生き残るべき大切な命と死んでしまってもかまわない命があったわけではない。なのに死んでゆかねばならなかった命は、死んでゆかねばならなかったという分だけ重い。みんな生き残ってもいいはずなのに、彼らは死んでゆかねばならなかった。その分だけ彼らの命は重い。
生き残った者は賢明で、死んでいったものは愚かだったというわけでもないだろう。賢い人がたくさん死んでいったし、愚かなのに生き残った者たちもいる。すべては運命のめぐり合わせだ。
僕はべつに、生き残ったことが価値あることだとは思わない。それは、死んでゆかねばならなかった人たちに対して失礼だ。
死んでいった人たちの命の方がずっと重い。生きている者にとって死んでいった人の命は重い。
生き残った者たちは、そういう重さを背負ってこれから生きてゆかねばならない。
生き残った人たちは素晴らしい、というのは、外野の意見にすぎない。当事者にとっては、死んでいった人の命の方がずっと重い。生き残ることに価値があるのなら、喜べばいいだけのこと。しかし、当事者は、それだけではすまない。死んでいった命を、なおいっそう重く切なく受け止めなければならない。
誰だって生き残りたいが、生き残れない者も生み出してしまうのが、この地球の生命現象の事実だ。誰も生き残れない。みんなそのうち死んでゆく。
死んでゆくという事実の重さと確かさに比べれば、生きてあるという事実はいかにもあいまいだ。夢のようにあいまいだ。
被災地の当事者たちは、このあいまいさに身もだえしなければない。
このあいまいさの嘆きを、彼らは共有している。人間的な連携は、この「嘆き」を共有するところから生まれてくる。
生きてあることの価値を共有している平和な地域のわれわれが、生きてあることの嘆きを共有している被災地の人々よりも深く豊かな連携をつくれるということはあり得ない。
僕は、生き残った人々の「嘆き」をささやかながらでも追体験してみたいと願って、ひとまずこの記事を書いている。
生き残ることが素晴らしいとなんかいえない。彼らのこれからの生には、物理的にも精神的にもさまざまな困難が立ちはだかっている。いつまでも消えない恐怖、死んでいった家族や友人たちへの思い……しかし人は、そういう「嘆き」を共有してゆくところでこそ、もっとも豊かに連携している。
直立二足歩行する人間は、根源的には弱い猿であり、怖がる生き物である。被災地の人々は今、そういう人間の真実を思い知らされている。何はさておいても、彼らのその「恐怖」や「嘆き」が癒されなければならない。人類は、その「恐怖」や「嘆き」を共有し連携してゆくこととによってそれを癒してゆくという歴史を歩んできた。そのようにして文明や文化が生まれてきた。われわれだって今、そういう体験をしているのだ。
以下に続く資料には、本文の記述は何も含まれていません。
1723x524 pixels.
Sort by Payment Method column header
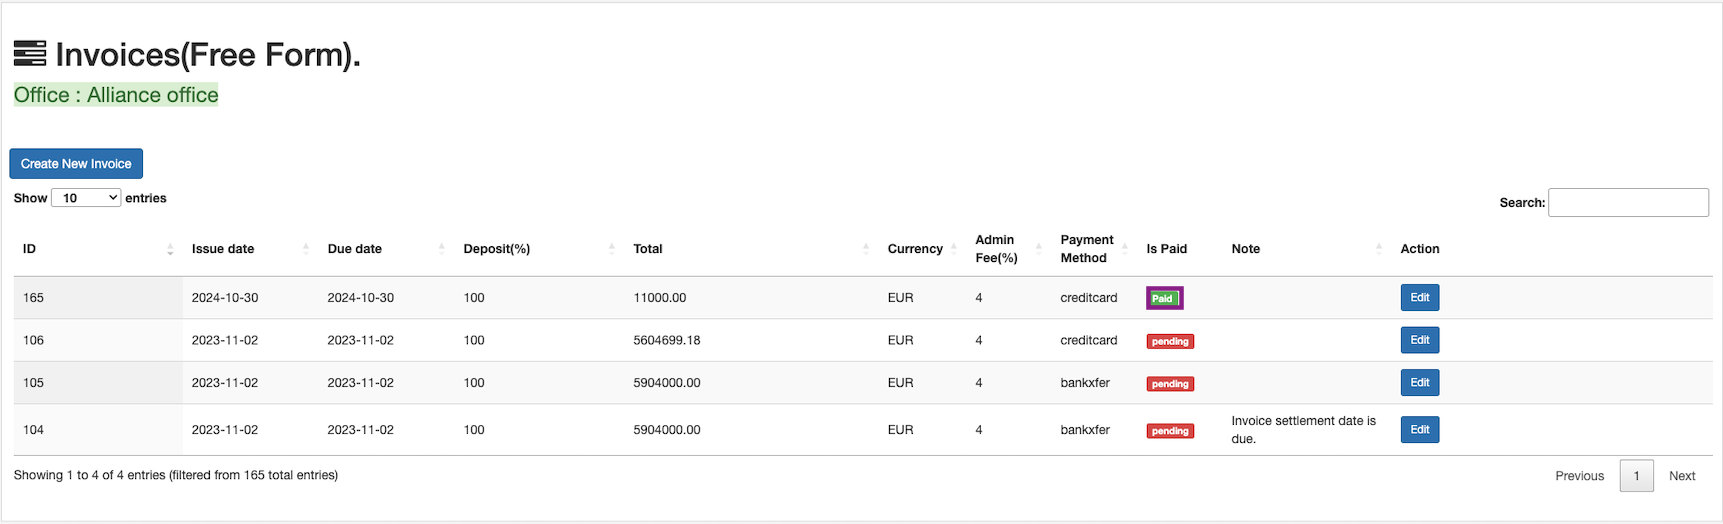(x=1087, y=249)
そうした「恐怖」や「嘆き」を体験してしまった被災地の人々には今、たとえばうららかな春の日がさす窓辺にもたれてまどろんでゆくような時間こそが必要なのであって、復興の経済がどうのというような生臭い話ばかりして追い詰めてもしょうがない。まあそういう話は、おりこうな人たちでやってくれ。
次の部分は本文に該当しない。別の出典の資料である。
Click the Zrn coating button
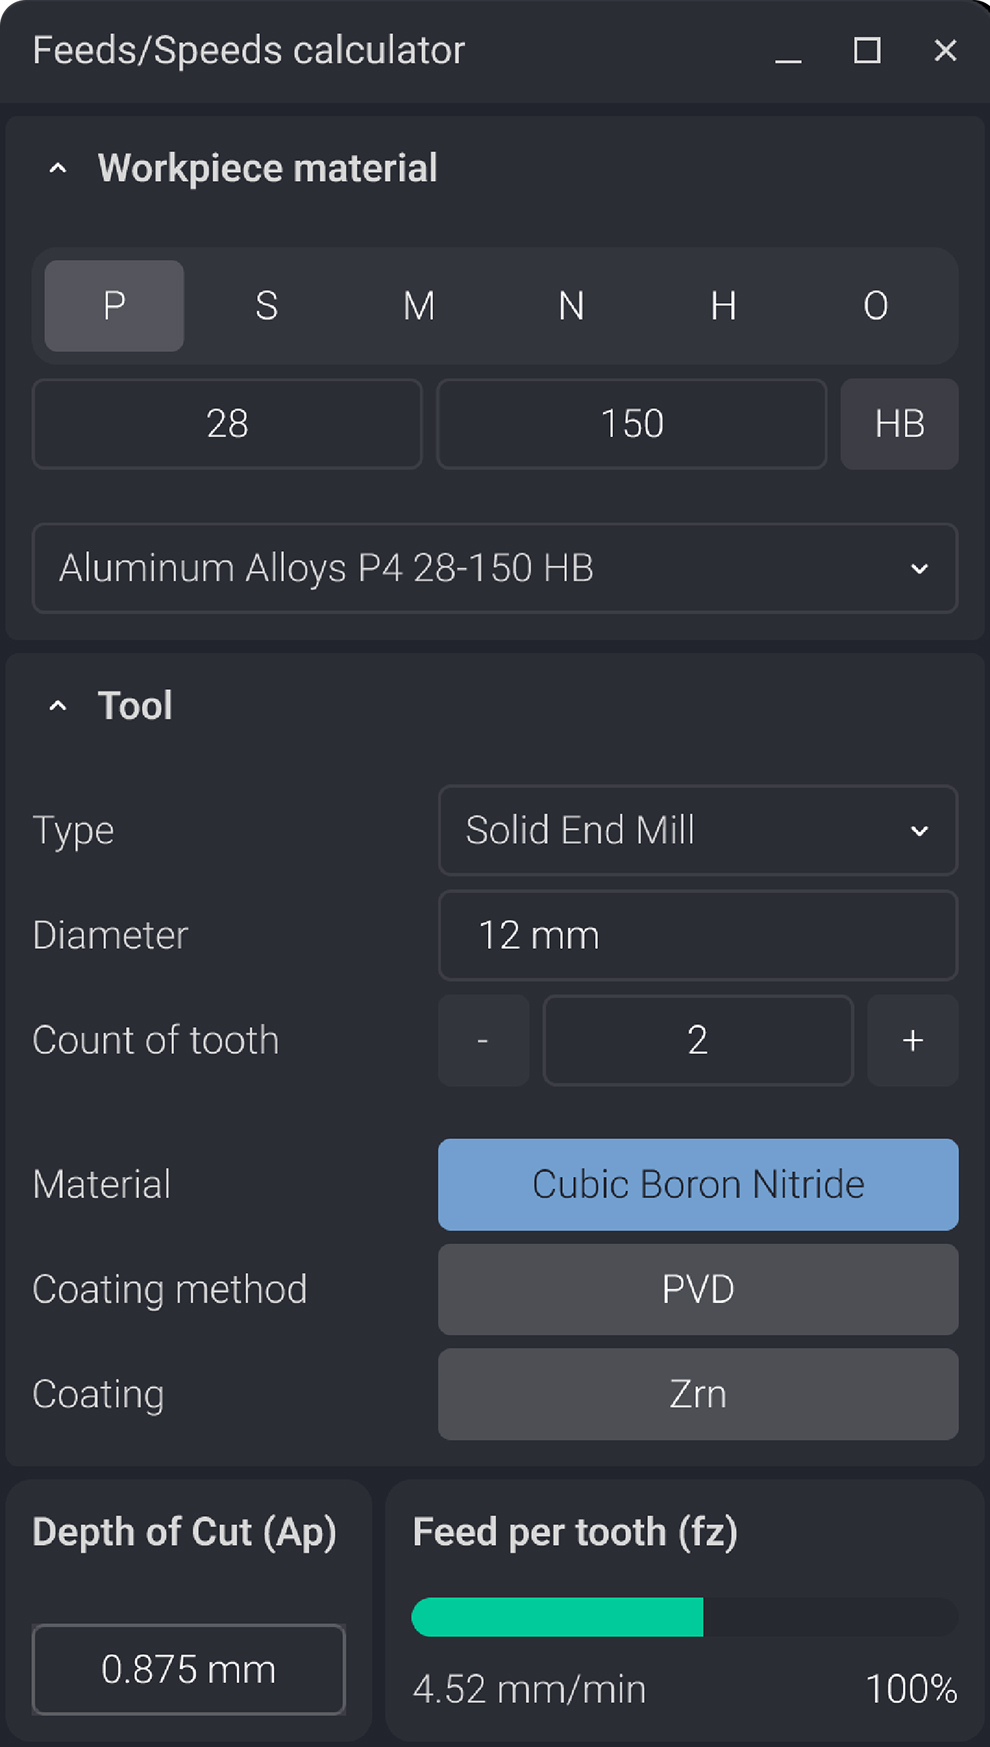This screenshot has height=1747, width=990. (697, 1394)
おまえら、人間が正しく社会を運営してゆくことができるとでも思っているのか。その思い上がりは何なのか。そうやって他人を裁いたり見下したりしてうれしいか。人間なんか、行き当たりばったりで右往左往しながら生きているだけじゃないか。その卑小さを思い知ったら、生きている人間の命なんか薄っぺらなものさ。
立派な人間なんぞに、何ほど値打があるというのか。人間なんか、春の窓辺でまどろむことができればいいだけさ。そのことの方が、はるかに値打のあることだ。おまえらみたいな立派な人間はそのことがわからないからくだらないのだ。
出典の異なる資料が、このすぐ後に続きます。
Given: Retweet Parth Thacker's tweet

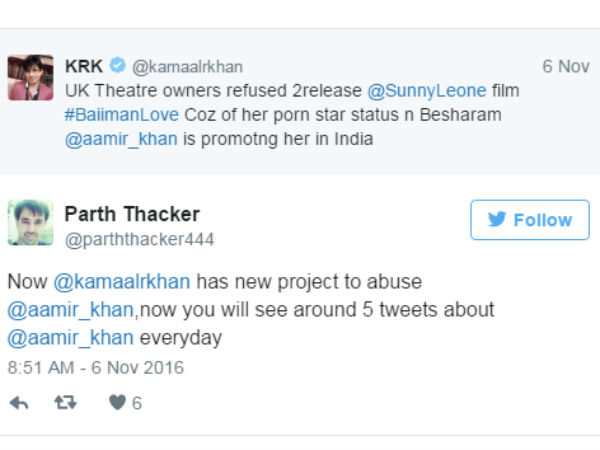Looking at the screenshot, I should coord(65,403).
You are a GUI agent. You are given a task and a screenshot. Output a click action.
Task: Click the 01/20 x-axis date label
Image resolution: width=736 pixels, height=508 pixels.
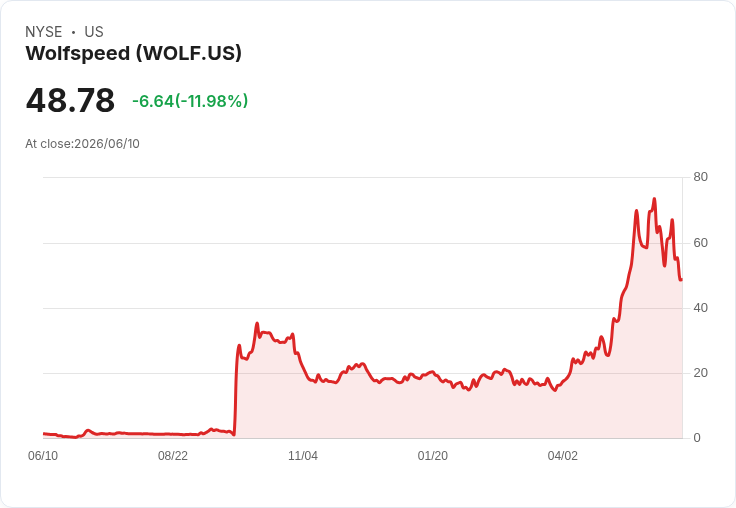pos(432,456)
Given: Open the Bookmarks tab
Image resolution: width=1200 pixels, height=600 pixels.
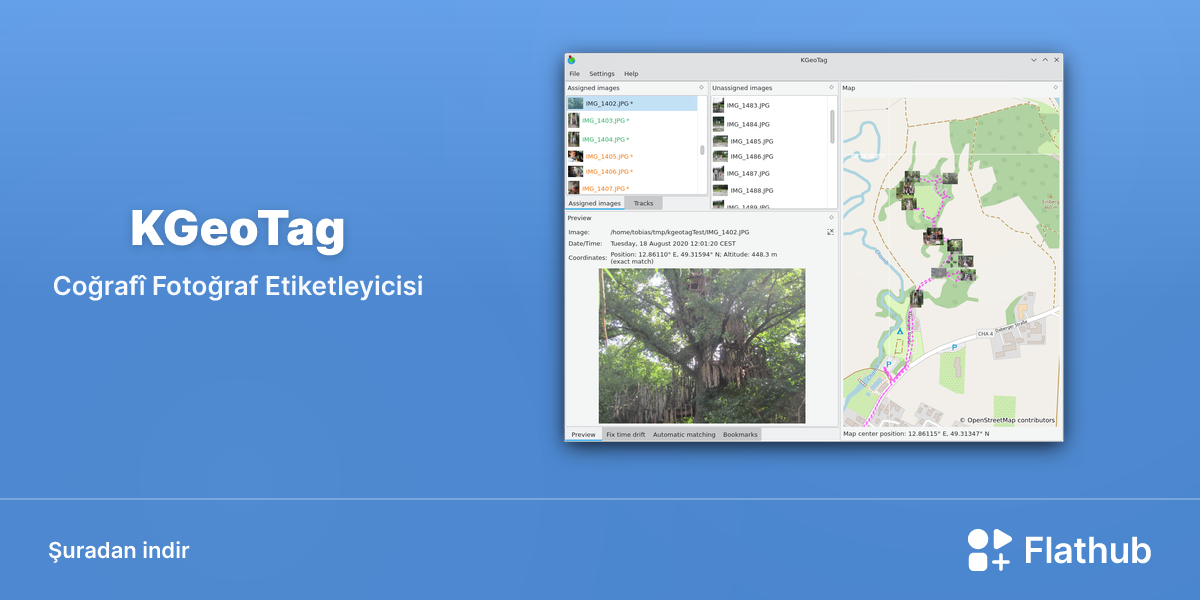Looking at the screenshot, I should (x=740, y=435).
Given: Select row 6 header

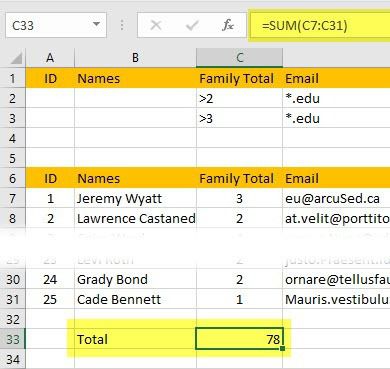Looking at the screenshot, I should pyautogui.click(x=13, y=178).
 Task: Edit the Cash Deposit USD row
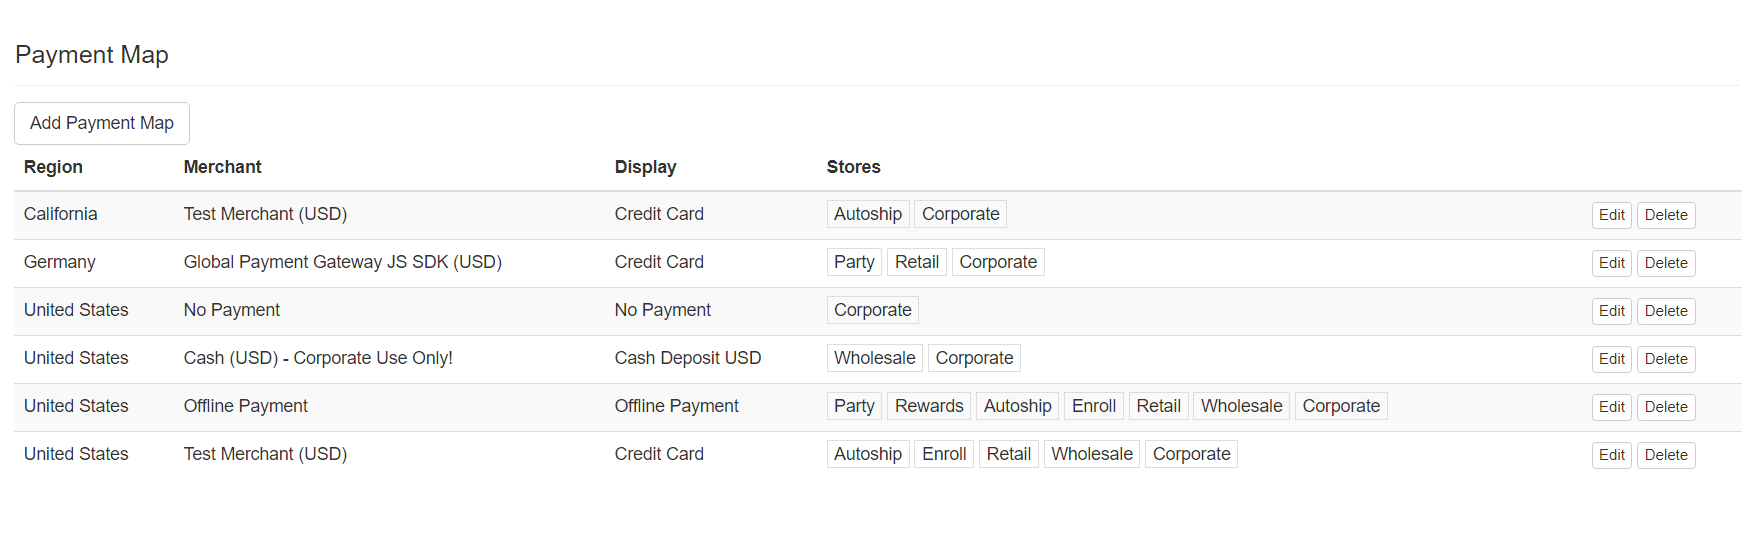coord(1611,359)
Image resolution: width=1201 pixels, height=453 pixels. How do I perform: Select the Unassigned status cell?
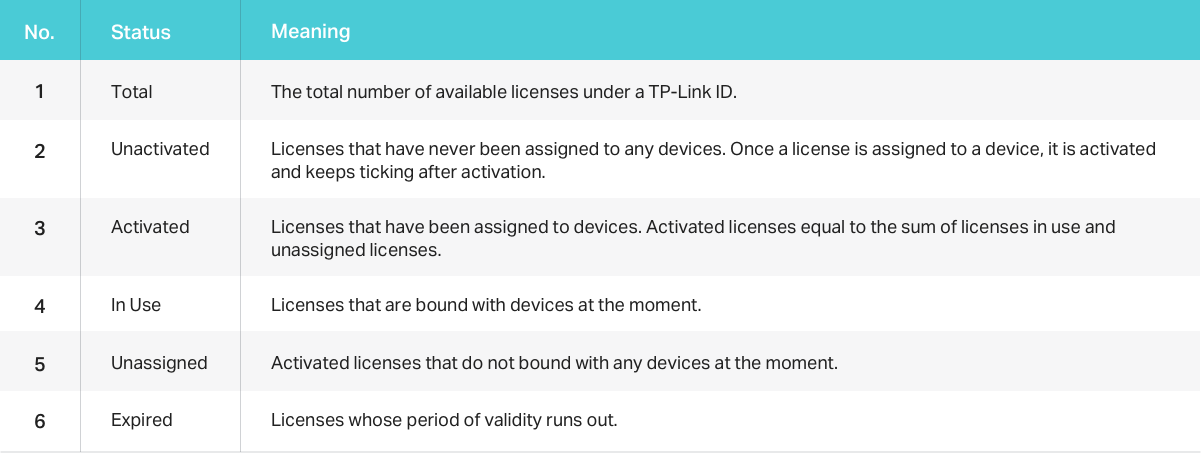point(159,363)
今ここに生きてあることがどんなに狂おしく悩ましいことか、人生を技術(ビジネスマインド)だけで生きているおまえらにはわからない。おまえらは、生きてあることのほんの一部しか味わっていないんだぞ。それは、おまえらが、死んでいった人の命の重さを知らないからだ。それに比べたら自分の命なんか夢のようにあいまいで軽いということを思い知っていないからだ。